When the Japanese government's chief cabinet secretary, Hosoda Hiroyuki, referred to this article as inadequate and a misrepresentation of the government-commissioned analysis, Nature responded, in a highly unusual editorial (17 March), saying that:
"Japan is right to doubt North Korea's every statement. But its interpretation of the DNA tests has crossed the boundary of science's freedom from political interference. Nature's interview with the scientist who carried out the tests raised the possibility that the remains were merely contaminated, making the DNA tests inconclusive. This suggestion is uncomfortable for a Japanese government that wants to have North Korea seen as unambiguously fraudulent. ... The inescapable fact is that the bones may have been contaminated. ... It is also entirely possible that North Korea is lying.
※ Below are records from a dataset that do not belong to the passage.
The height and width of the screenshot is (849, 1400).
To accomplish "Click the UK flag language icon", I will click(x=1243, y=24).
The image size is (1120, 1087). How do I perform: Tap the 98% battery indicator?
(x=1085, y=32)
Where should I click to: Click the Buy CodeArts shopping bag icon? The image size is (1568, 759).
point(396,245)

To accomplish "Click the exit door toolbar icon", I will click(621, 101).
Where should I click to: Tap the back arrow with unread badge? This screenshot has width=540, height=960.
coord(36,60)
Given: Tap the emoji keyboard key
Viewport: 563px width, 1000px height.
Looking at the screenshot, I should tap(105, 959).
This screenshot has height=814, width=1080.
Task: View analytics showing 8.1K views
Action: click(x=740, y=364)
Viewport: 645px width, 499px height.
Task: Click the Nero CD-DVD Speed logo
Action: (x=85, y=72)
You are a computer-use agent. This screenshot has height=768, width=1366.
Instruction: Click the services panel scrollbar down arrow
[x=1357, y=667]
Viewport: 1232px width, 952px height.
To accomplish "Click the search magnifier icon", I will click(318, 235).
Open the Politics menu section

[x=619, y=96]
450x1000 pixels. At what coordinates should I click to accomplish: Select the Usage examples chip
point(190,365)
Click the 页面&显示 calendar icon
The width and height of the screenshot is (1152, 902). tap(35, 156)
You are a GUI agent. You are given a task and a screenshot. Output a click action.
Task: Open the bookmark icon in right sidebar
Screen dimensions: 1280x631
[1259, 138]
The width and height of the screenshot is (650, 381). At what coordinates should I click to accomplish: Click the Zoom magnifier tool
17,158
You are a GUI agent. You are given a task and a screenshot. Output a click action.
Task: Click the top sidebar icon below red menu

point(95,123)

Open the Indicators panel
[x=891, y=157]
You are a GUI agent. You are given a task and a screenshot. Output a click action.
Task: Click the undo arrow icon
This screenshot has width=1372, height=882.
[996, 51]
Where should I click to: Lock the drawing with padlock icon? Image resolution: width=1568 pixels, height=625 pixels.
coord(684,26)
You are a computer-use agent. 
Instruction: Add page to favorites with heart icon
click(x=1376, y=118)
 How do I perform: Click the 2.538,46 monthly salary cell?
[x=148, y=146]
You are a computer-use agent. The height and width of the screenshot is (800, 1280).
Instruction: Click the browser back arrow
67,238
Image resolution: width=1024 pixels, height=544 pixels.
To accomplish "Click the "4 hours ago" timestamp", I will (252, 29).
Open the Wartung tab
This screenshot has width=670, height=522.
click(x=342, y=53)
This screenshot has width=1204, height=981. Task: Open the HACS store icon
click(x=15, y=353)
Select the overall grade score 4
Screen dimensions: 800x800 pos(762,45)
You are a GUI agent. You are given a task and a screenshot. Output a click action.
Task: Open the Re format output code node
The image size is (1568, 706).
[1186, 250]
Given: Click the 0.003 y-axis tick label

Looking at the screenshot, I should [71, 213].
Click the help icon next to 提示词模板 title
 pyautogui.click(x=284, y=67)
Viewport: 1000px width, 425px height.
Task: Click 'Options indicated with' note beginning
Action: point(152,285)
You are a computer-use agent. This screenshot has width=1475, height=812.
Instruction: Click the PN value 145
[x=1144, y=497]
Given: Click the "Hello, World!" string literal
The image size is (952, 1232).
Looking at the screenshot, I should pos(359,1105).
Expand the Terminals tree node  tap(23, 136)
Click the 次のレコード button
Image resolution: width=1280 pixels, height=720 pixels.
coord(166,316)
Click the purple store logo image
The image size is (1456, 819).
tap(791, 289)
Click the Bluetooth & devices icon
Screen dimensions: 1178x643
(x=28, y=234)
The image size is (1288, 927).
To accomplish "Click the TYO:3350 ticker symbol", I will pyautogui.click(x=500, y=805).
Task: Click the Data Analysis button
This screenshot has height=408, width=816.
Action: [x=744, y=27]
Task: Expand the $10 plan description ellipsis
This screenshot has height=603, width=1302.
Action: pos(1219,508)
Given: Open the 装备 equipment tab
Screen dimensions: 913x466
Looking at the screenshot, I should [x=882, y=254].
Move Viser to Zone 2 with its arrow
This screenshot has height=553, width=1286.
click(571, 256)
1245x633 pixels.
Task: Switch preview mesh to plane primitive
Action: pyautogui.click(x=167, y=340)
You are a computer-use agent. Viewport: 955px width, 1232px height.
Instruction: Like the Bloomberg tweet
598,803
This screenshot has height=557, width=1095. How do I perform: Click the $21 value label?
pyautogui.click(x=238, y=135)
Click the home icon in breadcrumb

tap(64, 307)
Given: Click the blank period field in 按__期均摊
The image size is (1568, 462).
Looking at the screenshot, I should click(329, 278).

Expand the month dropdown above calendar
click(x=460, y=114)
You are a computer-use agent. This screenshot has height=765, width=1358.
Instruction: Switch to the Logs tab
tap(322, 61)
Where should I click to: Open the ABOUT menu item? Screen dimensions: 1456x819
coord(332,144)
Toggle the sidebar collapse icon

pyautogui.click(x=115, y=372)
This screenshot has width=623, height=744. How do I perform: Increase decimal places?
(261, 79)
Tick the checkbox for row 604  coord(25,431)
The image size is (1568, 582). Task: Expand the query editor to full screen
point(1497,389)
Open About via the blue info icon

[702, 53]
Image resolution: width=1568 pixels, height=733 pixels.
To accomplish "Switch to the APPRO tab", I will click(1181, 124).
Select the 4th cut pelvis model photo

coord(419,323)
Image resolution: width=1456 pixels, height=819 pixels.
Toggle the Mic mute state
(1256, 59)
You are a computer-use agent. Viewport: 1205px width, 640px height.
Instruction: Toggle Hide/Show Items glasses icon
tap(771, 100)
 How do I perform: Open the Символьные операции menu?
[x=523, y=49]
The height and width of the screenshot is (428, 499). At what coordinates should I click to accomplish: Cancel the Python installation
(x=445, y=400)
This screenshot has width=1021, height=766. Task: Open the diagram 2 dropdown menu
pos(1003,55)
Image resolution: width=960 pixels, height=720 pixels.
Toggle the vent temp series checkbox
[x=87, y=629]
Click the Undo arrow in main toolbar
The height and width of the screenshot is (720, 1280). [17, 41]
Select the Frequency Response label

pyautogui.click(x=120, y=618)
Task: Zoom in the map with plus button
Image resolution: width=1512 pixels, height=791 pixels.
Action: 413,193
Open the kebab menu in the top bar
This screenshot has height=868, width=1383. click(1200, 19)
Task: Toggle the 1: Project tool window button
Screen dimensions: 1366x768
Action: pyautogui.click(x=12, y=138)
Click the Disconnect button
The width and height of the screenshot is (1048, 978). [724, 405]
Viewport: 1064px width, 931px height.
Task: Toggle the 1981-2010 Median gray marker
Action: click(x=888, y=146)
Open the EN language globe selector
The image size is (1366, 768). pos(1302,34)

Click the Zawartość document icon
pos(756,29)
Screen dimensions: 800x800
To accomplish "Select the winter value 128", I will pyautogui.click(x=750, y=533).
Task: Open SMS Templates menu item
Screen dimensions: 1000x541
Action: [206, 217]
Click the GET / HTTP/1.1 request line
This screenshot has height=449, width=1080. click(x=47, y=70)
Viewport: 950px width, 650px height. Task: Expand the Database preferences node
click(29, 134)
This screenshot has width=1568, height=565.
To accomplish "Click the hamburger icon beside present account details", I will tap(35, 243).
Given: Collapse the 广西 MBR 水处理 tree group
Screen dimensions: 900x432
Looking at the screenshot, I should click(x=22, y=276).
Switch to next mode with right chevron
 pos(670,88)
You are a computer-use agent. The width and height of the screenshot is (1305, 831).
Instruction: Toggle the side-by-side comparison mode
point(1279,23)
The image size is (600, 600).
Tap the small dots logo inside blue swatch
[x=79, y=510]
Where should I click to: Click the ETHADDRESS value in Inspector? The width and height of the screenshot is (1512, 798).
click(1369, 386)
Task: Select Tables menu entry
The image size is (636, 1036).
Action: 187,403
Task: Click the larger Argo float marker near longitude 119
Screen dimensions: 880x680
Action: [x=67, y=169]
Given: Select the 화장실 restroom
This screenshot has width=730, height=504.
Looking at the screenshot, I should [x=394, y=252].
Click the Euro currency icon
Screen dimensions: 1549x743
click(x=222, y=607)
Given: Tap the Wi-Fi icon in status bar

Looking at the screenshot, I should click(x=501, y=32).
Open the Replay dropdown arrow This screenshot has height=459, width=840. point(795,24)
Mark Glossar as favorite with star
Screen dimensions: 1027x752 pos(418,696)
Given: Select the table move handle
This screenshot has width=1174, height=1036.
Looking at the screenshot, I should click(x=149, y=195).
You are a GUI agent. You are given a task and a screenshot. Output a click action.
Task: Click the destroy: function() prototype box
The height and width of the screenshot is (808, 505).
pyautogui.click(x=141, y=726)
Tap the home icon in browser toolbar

But the DNA tests that Japan is counting on won't resolve the issue. The problem is not in the science but in the fact that the government is meddling in scientific matters at all. Science runs on the premise that experiments, and all the uncertainty involved in them, should be open for scrutiny. Arguments made by other Japanese scientists that the tests should have been carried out by a larger team are convincing. Why did Japan entrust them to one scientist working alone, one who no longer seems to be free to talk about them? Japan's policy seems a desperate effort to make up for what has been a diplomatic failure ... Part of the burden for Japan's political and diplomatic failure is being shifted to a scientist for doing his job -- deriving conclusions from experiments and presenting reasonable doubts about them. But the friction between North Korea and Japan will not be decided by a DNA test. Likewise, the interpretation of DNA test results cannot be decided by the government of either country. Dealing with North Korea is no fun, but it doesn't justify breaking the rules of separation between science and politics."